Task objective >> Please lay out the lines of the entries below, from the line with "You are a computer-use agent. Screen" through the line with "Action: click(x=363, y=331)", both included, as a JSON list of strings with one string per line and blank lines left out.

Raw records >>
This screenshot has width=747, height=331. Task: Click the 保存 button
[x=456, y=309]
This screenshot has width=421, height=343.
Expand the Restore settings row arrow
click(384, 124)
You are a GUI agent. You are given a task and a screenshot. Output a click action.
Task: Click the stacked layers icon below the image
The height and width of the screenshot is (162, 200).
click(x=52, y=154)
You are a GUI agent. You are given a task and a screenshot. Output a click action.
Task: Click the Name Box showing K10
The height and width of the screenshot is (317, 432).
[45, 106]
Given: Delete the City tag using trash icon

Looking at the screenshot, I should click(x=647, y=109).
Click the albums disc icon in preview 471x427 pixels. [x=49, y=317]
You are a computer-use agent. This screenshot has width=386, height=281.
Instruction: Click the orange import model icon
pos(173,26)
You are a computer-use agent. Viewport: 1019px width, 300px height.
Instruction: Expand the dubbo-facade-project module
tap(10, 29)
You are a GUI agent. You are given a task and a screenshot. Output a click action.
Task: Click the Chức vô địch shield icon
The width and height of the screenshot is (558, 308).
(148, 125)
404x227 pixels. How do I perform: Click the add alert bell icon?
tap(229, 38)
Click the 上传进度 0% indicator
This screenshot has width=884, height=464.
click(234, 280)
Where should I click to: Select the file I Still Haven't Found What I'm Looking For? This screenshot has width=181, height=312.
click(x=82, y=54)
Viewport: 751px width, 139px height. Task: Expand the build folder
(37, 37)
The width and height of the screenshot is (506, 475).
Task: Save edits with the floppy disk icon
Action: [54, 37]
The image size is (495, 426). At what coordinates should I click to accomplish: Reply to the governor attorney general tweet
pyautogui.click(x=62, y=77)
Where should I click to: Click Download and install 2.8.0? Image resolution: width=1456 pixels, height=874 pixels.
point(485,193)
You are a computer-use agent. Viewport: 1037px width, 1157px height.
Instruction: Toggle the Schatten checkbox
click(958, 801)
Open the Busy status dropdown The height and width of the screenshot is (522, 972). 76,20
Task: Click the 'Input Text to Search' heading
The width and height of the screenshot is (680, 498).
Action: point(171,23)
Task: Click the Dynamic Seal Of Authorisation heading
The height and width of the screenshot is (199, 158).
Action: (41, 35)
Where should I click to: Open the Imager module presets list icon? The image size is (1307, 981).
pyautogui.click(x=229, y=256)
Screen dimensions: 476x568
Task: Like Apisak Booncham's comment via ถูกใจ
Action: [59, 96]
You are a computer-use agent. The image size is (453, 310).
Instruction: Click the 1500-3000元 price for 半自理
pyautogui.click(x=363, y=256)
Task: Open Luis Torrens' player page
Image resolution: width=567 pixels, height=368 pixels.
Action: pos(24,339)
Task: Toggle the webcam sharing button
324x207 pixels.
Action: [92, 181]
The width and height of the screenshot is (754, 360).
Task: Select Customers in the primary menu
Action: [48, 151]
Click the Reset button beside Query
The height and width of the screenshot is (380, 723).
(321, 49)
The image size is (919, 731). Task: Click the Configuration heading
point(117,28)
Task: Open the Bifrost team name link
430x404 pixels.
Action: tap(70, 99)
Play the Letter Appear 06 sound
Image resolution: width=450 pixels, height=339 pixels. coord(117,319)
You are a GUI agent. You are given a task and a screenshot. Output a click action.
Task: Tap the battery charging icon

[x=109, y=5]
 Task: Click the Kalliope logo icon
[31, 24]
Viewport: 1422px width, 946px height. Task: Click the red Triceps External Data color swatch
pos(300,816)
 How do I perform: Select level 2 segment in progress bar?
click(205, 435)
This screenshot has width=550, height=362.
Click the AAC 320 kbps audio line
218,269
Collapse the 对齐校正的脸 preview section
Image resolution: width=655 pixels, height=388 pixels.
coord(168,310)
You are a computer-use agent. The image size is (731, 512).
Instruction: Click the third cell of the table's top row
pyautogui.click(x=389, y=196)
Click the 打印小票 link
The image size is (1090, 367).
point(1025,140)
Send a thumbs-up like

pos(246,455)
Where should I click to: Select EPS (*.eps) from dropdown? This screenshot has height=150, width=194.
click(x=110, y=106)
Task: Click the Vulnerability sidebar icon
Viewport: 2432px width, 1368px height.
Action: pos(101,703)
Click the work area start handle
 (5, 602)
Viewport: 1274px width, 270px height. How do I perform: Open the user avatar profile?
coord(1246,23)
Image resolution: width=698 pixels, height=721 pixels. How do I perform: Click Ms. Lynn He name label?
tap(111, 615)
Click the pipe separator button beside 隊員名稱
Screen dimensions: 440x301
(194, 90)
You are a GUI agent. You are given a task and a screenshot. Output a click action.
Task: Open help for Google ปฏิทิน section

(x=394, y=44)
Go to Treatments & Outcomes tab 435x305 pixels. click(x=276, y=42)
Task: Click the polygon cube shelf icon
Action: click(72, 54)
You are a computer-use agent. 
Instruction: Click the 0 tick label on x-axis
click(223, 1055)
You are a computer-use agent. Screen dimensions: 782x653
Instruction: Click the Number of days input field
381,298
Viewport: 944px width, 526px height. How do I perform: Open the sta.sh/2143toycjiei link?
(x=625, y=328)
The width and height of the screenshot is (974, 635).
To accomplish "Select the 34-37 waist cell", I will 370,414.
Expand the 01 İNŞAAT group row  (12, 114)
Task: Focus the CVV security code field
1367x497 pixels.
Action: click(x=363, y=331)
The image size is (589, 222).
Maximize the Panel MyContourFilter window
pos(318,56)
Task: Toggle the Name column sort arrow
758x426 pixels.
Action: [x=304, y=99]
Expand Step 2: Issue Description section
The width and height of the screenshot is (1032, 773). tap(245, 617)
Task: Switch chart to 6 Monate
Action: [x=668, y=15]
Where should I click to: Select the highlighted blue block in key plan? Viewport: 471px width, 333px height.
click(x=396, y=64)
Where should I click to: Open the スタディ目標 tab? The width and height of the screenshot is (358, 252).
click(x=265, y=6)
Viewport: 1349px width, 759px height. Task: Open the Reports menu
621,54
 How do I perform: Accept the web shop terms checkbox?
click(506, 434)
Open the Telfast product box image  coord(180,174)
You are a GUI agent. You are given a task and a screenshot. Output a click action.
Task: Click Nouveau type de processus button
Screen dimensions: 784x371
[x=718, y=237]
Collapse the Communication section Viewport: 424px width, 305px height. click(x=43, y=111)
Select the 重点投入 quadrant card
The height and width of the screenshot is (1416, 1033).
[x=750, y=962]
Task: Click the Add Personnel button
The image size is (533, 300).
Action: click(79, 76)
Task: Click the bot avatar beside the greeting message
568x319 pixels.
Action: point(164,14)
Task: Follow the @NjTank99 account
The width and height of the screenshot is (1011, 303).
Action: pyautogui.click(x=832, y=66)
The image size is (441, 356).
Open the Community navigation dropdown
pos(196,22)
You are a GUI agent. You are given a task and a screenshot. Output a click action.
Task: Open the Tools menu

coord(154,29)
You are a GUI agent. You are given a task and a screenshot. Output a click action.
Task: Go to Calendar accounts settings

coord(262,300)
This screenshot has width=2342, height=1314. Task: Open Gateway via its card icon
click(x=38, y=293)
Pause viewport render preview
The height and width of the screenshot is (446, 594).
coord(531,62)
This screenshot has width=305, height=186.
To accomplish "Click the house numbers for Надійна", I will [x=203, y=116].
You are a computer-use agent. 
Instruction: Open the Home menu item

Final answer >>
[
  "You are a computer-use agent. Screen dimensions: 782x653",
  "Instruction: Click the Number of days input field",
  "381,298",
  "Viewport: 944px width, 526px height. How do I perform: Open the sta.sh/2143toycjiei link?",
  "(x=625, y=328)",
  "The width and height of the screenshot is (974, 635).",
  "To accomplish \"Select the 34-37 waist cell\", I will 370,414.",
  "Expand the 01 İNŞAAT group row  (12, 114)",
  "Task: Focus the CVV security code field",
  "1367x497 pixels.",
  "Action: click(x=363, y=331)"
]